Here is service-learning at Hong Kong Polytechnic University in a nutshell. Our university’s motto is: “To learn and to apply, for the benefit of mankind”. How do we accomplish that? When we help our students become responsible global citizens, they in turn change the world for the better, for the benefit of mankind. In order to achieve that, we need a staff that embody these values. Students come and go. It is the staff that stay and carry the values of a university.
Here is a scene from a sample service-learning subject. The team went to a village in the mountains in Rwanda to provide electrical power to households without it. They install solar panels on the roof of a house. Our students work together with the Rwandan young people. Not how the people on the ground hoist the solar panels to the two persons standing on the ladders. The two on the ladders in turn pass the solar panels to the two on the roof, who then set up the panels down on the roof. The whole process takes perhaps an hour. But a lot of planning and training and preparation have to be done before it can happen. The solar panels generate electricity to charge car batteries. The car batteries power LED lights, mobile phone chargers, and radios. The students learn to use their academic knowledge to organize the work, to solve real world problems. The panels generate 240 watts, just enough to power 2 light bulbs in Hong Kong. But that is enough to power 30 houses with 120 people in Rwanda. Through the service, the students learn about socio-economic issues, such as why Rwanda is so poor, why there is no electricity and no water, what are the consequences, why there is green grass but no trees, why Rwanda is now so safe, 20 years after the terrible genocide. And what can be done about these issues. This is experiential, just-in-time learning.

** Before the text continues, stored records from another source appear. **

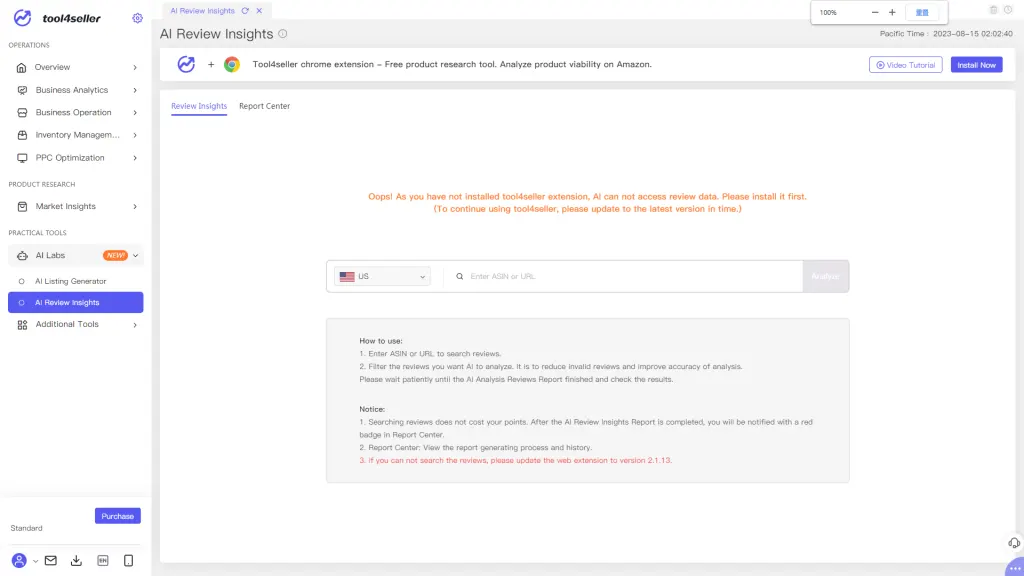The height and width of the screenshot is (576, 1024).
Task: Open the US marketplace dropdown
Action: 382,277
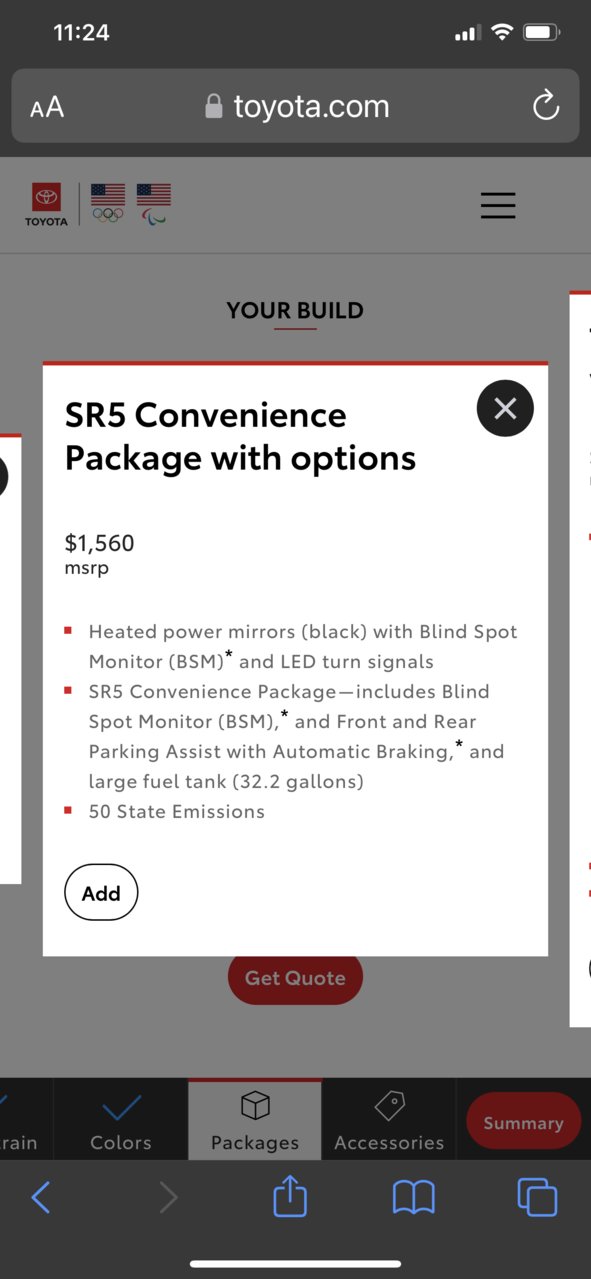The image size is (591, 1279).
Task: Tap the Toyota logo
Action: (x=47, y=204)
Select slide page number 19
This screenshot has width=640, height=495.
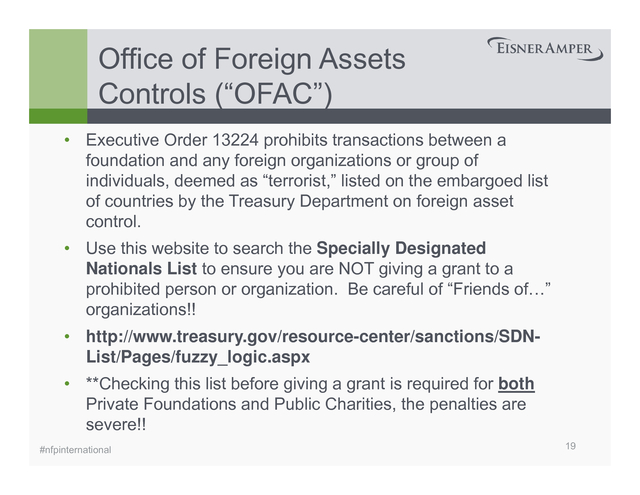click(x=570, y=445)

This is just one project from one of the SL subjects. We now have 60+ such subjects from 20+ departments, across all 8 faculties and schools. Here are two pie charts. One shows where students serve. Three quarters (in red) serve in Hong Kong. 18% serve (in blue) serve in Mainland China. 7% (~250 students, in green) serve overseas.

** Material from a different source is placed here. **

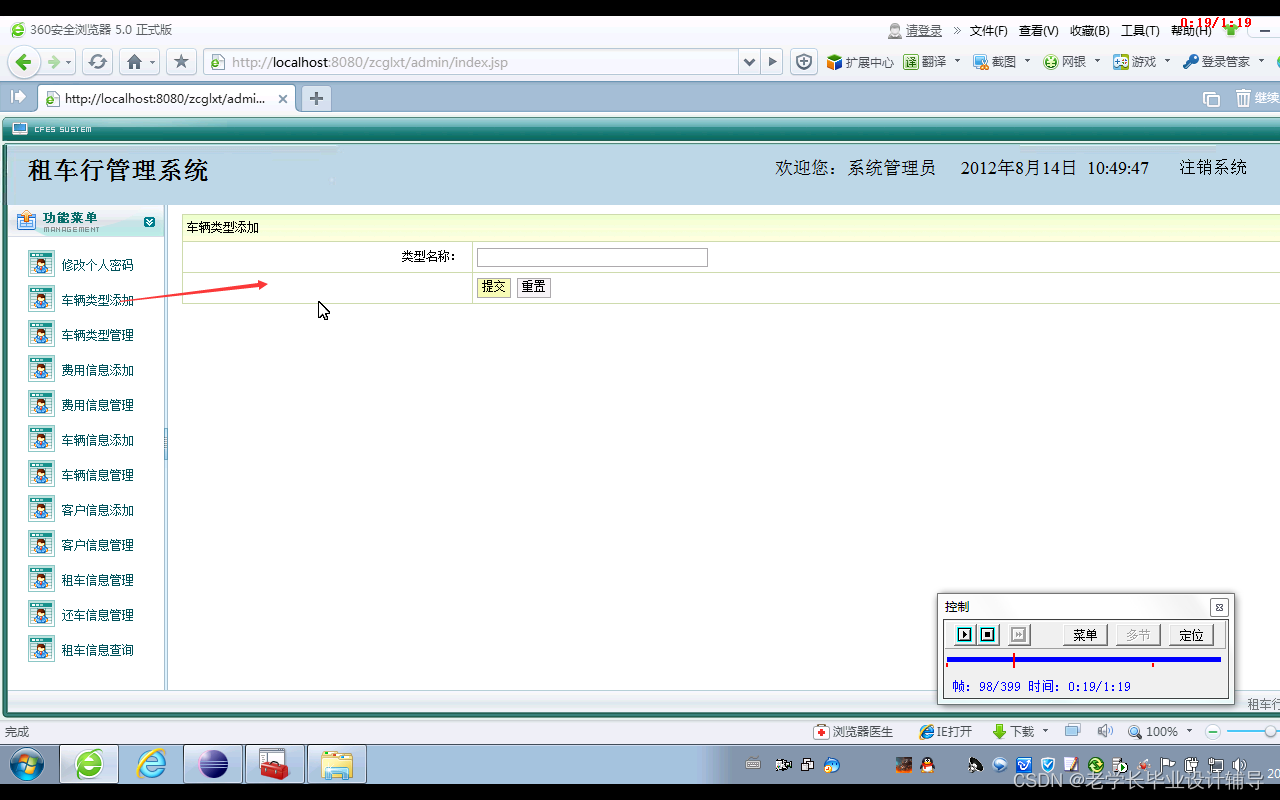Refresh the current page
1280x800 pixels.
97,61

The other pie shows the distribution over the 5 foreign countries: Cambodia (blue), Vietnam (purple), Myanmar (green), Rwanda (red) and Kyrgyzstan (coffee).
There is also the growth of the number of subjects and students. From just a few subjects, we have grown to 67 subjects each year. More importantly, from a couple hundred students we have grown, in 6 years, to 4,000 students taking credit-bearing subjects in service-learning. This scale, depth, breadth and growth rate is unprecedented.
This amount of work could not have been done by a team of 5 people. Hence, I accept the President’s Award on behalf of
➤ Our 5-person team, but also
➤ all Office of Service-Learning staff,
➤ the 171 SL subject teachers,
➤ Educational Development Center colleagues who help with staff development,
➤ Academic Secretariat staff who help students register for SL,
➤ Alumni Office staff who help to raise donations for SL,
➤ Finance Office staff who help to finance SL,
➤ Human Resource Office staff who help to recruit and develop staff for SL,
➤ Industrial Center staff who help to train the students,
➤ International Affairs Office staff who help to develop international SL,
➤ Communication and Public Affairs staff who help organize the staff project,
➤ Global Youth Leadership Institute staff who jointly organize the Cambodia Summer School of SL and Leadership,
➤ China Mainland Affairs Office staff who help with the Mainland projects
➤ University Heath Service staff who help with vaccinations and health precautions
➤ Center STARS for helping with the SL scholarships for the students
➤ …
➤ a Service-Learning community of >200 staff. They carry the torch of service-learning at PolyU.